---------- ENTRIES SHOWN ----------
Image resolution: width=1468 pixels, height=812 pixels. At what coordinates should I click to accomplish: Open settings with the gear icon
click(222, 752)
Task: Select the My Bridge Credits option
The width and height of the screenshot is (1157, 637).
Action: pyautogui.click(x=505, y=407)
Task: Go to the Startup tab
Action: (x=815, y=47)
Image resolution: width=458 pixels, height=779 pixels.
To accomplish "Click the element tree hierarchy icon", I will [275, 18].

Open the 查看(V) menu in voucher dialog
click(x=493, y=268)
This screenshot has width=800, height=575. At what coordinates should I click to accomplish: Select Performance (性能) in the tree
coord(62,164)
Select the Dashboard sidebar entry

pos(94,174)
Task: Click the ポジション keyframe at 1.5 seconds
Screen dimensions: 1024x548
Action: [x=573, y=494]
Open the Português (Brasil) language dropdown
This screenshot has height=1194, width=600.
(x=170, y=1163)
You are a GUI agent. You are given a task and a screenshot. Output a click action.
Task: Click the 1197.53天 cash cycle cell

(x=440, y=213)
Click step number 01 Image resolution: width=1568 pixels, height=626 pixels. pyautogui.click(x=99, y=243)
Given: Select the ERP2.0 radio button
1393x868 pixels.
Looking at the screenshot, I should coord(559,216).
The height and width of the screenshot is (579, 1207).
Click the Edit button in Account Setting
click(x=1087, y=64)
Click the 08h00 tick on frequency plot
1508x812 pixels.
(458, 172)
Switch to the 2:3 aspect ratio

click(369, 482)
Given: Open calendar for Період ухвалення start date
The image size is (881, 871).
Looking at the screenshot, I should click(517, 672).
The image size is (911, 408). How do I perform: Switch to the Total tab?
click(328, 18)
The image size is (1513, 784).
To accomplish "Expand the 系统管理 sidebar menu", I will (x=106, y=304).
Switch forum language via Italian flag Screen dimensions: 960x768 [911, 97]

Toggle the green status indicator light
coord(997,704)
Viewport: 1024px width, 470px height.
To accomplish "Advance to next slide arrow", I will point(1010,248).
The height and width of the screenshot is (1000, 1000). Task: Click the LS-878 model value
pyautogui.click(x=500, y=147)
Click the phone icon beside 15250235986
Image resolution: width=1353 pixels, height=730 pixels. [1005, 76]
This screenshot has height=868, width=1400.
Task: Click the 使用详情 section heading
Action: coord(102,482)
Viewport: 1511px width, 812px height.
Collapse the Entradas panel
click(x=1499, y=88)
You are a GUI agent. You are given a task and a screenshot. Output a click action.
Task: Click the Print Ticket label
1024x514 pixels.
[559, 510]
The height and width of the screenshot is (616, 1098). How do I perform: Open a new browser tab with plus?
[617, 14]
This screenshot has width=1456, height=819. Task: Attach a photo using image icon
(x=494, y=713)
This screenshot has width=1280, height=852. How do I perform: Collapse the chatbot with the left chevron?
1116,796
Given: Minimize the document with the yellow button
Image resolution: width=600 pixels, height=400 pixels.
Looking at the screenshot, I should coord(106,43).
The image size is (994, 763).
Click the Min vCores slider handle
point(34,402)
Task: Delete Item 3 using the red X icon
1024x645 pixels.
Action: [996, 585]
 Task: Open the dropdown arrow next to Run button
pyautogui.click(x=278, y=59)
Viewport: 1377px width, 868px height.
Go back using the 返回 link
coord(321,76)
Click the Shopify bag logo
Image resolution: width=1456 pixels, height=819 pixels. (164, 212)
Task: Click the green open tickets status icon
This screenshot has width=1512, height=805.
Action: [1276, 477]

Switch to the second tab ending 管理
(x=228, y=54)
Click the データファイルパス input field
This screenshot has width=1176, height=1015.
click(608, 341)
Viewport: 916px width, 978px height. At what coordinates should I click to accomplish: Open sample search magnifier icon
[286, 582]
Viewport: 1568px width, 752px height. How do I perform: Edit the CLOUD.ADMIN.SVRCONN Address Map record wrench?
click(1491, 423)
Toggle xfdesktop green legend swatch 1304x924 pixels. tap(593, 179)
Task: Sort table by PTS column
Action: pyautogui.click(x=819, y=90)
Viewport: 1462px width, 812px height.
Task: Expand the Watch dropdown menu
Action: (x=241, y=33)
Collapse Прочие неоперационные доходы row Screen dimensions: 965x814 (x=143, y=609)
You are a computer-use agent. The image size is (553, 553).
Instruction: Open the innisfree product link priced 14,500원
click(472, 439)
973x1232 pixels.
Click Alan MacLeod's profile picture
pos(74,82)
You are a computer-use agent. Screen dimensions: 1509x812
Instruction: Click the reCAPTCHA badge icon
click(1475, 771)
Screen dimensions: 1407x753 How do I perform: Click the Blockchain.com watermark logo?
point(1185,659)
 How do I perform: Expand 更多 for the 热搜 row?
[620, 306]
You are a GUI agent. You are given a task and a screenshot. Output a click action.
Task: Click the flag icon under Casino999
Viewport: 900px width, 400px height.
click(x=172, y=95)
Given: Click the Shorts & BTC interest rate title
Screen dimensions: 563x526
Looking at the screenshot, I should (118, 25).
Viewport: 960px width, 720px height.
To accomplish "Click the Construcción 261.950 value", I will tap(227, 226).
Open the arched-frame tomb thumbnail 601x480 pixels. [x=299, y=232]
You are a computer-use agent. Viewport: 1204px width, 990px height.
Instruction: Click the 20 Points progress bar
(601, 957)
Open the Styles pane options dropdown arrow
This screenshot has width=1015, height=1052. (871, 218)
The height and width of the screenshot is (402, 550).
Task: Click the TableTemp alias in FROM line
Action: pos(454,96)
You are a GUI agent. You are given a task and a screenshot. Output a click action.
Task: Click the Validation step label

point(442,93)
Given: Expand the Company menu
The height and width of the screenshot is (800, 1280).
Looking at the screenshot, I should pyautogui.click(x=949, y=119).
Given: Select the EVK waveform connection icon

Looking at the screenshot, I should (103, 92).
----------
■ **INSTRUCTION**
Write out the items above verbatim, starting at the line containing "Task: Open the" and ending at the line containing "click(1491, 423)", both included.

■ **OUTPUT OF THE EXERCISE**
 Task: Open the dropdown arrow next to Run button
pyautogui.click(x=278, y=59)
Viewport: 1377px width, 868px height.
Go back using the 返回 link
coord(321,76)
Click the Shopify bag logo
Image resolution: width=1456 pixels, height=819 pixels. (164, 212)
Task: Click the green open tickets status icon
This screenshot has width=1512, height=805.
Action: [1276, 477]

Switch to the second tab ending 管理
(x=228, y=54)
Click the データファイルパス input field
This screenshot has width=1176, height=1015.
click(608, 341)
Viewport: 916px width, 978px height. At what coordinates should I click to accomplish: Open sample search magnifier icon
[286, 582]
Viewport: 1568px width, 752px height. How do I perform: Edit the CLOUD.ADMIN.SVRCONN Address Map record wrench?
click(1491, 423)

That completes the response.